* start Text block *
The ridge regression (L2 penalization) is similar to the lasso (L1 regularization), and the ordinary least squares (OLS) regression. In this post I will discuss some differences between L2 and L1 regressions, and how to do this R. This post will be pretty similar to my lasso post.

The ridge is just another regression and can be quite useful in machine learning. It penalizes features (variables) that are redundant or are not associated with the Y variable you are trying to predict. It’s really nothing wild. Let me put it this way, if you can understand $Y = mx + b$, you can understand any regression (Nick Lazich, 2017). This holds true for the ridge.

Let’s start with the (OLS) equation or better known as a linear regression that we’re all familiar with. If you aren’t, take a peak here. Straight forward enough. $$Y = \beta_0 + \beta_1X_1 + \beta_2X_2 + … \beta_n+X_n + \mu$$

Which may also look like -

$$L_{OLS} = ||y - X\hat{\beta}||^2$$

And to get the beta estimate (beta hat), all it is the covariance between x and y divided by the variance of x. This beta estimate is then plugged back into the equation above and your on your way to predicting that sweet sweet Y-value.

$$\hat{\beta} = \frac{\sum_{i=1}^n(y_i - \overline{y})(x_i - \overline{x})}{\sum_{i=1}^n(x_i - \overline{x})^2}$$

And further -

$$\hat{\beta}_{OLS} = (X’X)^{-1}(X’Y)$$

This annotation is helpful for cases when there is more than one $\beta$ which is pretty much always the case. Moral of the story is matrix maths.
* end Text block *
**Things to do**
1 – Retype the part of the ridge regression post that begins at the words "And to get the" and stops after the words "is matrix maths.".
2 – List every regression method named in the first sentence of the ridge regression post.
* start Extracted information *
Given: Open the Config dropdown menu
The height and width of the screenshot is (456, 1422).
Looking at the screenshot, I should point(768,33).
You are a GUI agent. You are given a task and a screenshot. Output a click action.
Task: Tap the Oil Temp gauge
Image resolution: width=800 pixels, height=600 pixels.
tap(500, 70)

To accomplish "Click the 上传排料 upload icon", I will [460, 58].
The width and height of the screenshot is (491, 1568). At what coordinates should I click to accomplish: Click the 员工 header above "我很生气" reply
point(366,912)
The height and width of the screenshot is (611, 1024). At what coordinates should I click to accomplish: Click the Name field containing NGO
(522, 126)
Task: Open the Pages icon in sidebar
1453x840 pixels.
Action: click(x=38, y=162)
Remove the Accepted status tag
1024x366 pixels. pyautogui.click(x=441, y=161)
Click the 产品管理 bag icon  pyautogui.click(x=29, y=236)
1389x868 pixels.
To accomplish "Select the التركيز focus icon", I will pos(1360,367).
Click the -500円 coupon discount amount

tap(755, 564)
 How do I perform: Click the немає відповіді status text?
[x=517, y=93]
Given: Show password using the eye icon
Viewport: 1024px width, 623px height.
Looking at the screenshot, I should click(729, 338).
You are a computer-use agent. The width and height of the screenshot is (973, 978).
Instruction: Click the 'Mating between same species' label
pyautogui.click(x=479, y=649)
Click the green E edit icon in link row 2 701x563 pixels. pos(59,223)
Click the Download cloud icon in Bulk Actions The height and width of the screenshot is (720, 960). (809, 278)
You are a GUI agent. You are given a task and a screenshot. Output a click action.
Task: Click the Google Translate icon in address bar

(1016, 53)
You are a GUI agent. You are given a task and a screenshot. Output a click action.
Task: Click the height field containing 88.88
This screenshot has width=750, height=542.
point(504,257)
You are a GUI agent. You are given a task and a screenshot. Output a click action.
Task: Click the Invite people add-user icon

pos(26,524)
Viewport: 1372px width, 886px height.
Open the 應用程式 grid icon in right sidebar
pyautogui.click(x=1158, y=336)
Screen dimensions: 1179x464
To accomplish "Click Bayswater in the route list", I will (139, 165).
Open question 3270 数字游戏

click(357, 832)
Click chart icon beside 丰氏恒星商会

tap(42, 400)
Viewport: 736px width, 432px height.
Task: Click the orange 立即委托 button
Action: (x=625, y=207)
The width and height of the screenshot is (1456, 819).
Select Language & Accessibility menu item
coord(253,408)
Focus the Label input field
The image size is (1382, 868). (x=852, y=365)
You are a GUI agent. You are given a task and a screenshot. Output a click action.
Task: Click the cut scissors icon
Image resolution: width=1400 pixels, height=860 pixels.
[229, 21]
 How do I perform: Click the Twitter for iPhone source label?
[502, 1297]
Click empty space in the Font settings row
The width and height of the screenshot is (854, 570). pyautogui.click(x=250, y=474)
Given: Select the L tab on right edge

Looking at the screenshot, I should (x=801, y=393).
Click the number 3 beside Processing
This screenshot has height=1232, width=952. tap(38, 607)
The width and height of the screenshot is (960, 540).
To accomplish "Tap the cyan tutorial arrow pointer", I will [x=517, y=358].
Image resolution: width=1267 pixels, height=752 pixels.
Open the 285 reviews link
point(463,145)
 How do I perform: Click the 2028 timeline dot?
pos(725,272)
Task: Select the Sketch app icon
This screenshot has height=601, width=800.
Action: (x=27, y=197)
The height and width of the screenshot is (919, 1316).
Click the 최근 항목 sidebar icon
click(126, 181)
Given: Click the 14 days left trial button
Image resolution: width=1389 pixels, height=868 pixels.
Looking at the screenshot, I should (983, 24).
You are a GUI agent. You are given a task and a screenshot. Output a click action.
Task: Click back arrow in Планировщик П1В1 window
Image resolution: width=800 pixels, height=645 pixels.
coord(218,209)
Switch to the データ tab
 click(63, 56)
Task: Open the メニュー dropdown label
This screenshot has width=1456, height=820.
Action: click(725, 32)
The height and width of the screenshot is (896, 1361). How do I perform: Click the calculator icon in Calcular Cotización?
* end Extracted information *
**Results of the tasks**
1 –
And to get the beta estimate (beta hat), all it is the covariance between x and y divided by the variance of x. This beta estimate is then plugged back into the equation above and your on your way to predicting that sweet sweet Y-value.

$$\hat{\beta} = \frac{\sum_{i=1}^n(y_i - \overline{y})(x_i - \overline{x})}{\sum_{i=1}^n(x_i - \overline{x})^2}$$

And further -

$$\hat{\beta}_{OLS} = (X’X)^{-1}(X’Y)$$

This annotation is helpful for cases when there is more than one $\beta$ which is pretty much always the case. Moral of the story is matrix maths.

2 –
- Ridge regression (L2 penalization)
- Lasso (L1 regularization)
- Ordinary least squares (OLS) regression